* [SOURCE INFORMATION]
..........

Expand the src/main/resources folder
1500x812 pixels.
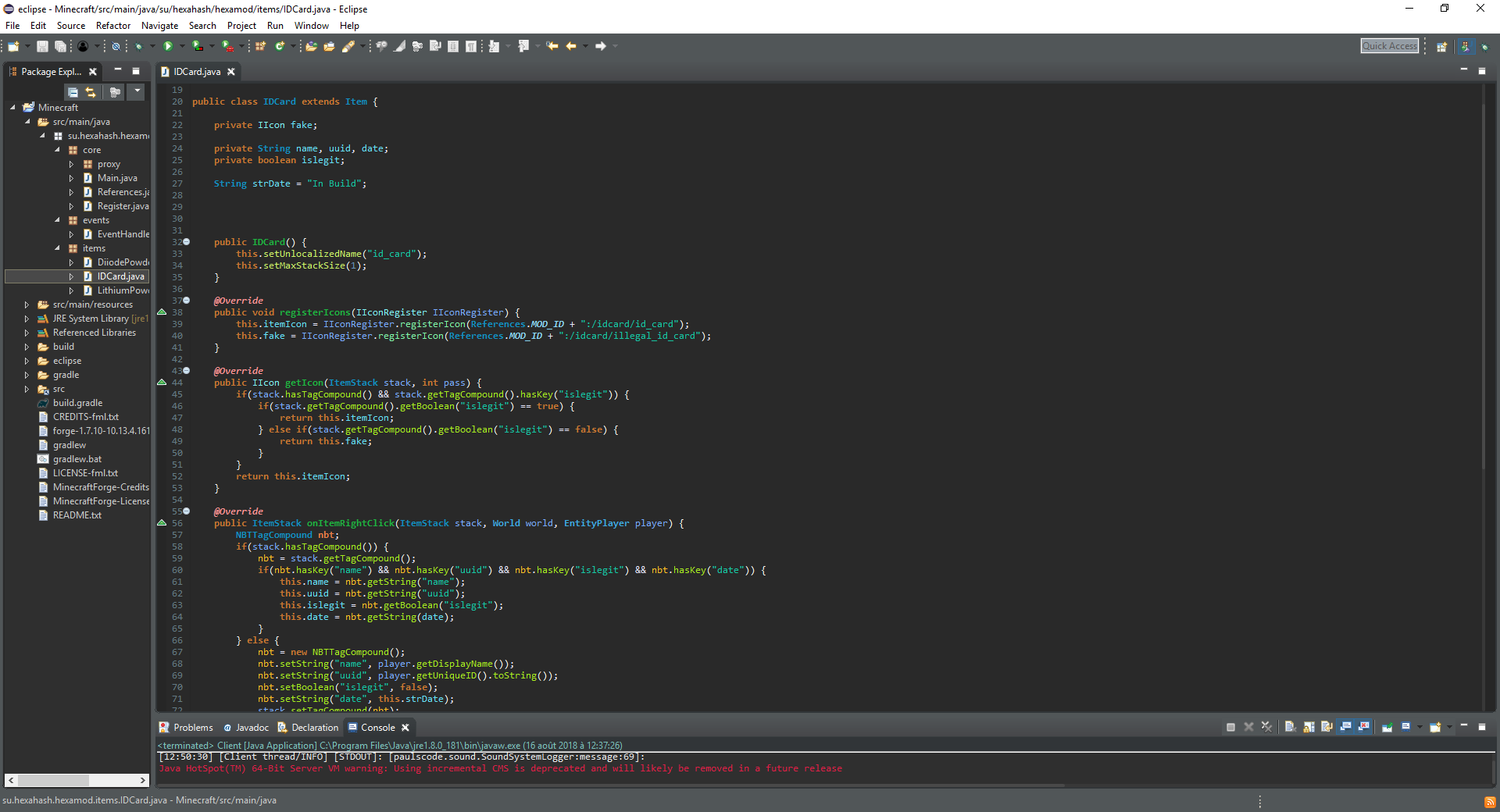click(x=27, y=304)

..........

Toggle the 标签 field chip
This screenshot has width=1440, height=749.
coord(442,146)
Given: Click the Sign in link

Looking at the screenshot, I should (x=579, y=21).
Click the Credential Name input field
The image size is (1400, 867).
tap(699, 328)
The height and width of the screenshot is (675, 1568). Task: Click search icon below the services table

..........

* [TASK DETAILS] Retype exactly the lines above, from the one with "Given: Click the Sign in link" through the one with "The height and", inclusive.

* [RESPONSE TO THE TASK]
Given: Click the Sign in link

Looking at the screenshot, I should (x=579, y=21).
Click the Credential Name input field
The image size is (1400, 867).
tap(699, 328)
The height and width of the screenshot is (675, 1568). Task: Click search icon below the services table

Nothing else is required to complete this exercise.